Do and Should Financial Aid Packages Affect Students' College Choices?

68 Pages Posted: 27 Oct 2003  

Christopher Avery

Harvard University - Harvard Kennedy School (HKS); National Bureau of Economic Research (NBER)

Caroline M. Hoxby

Stanford University; National Bureau of Economic Research (NBER); Hoover Institution; Stanford University

Date Written: February 2003

Abstract

Every year, thousands of high school seniors with high college aptitude face complicated menus' of scholarship and aid packages designed to affect their college choices. Using an original survey designed for this paper, we investigate whether students respond to their menus' like rational human capital investors. Whether they make the investments efficiently is important not only because they are the equivalent of the Fortune 500' for human capital, but also because they are likely to be the most analytic and long-sighted student investors. We find that the typical high aptitude student chooses his college and responds to aid in a manner that is broadly consistent with rational investment.
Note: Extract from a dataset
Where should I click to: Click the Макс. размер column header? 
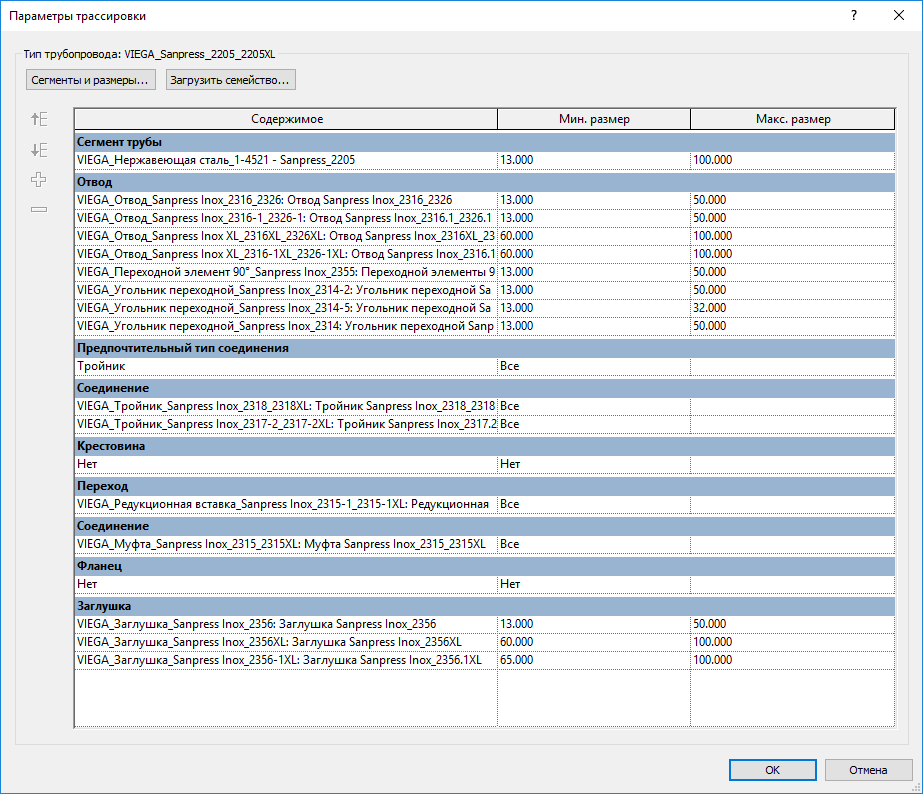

However, we also find some serious anomalies: excessive response to loans and work-study, strong response to superficial aspects of a grant (such as whether it has a name), and response to a grant's share of college costs rather than its amount. Approximately 30 percent of high aptitude students respond to aid in a way that apparently reduces their lifetime present value. While both a lack of sophistication/information and credit constraints can explain the behavior of this 30 percent of students, the weight of the evidence favors a lack of sophistication.

Suggested Citation

Avery, Christopher and Hoxby, Caroline M., Do and Should Financial Aid Packages Affect Students' College Choices? (February 2003). NBER Working Paper No. w9482. Available at SSRN: https://ssrn.com/abstract=379801

Christopher Avery (Contact Author)

Harvard University - Harvard Kennedy School (HKS) ( email )

79 John F. Kennedy Street
Cambridge, MA 02138
United States
617-496-4063 (Phone)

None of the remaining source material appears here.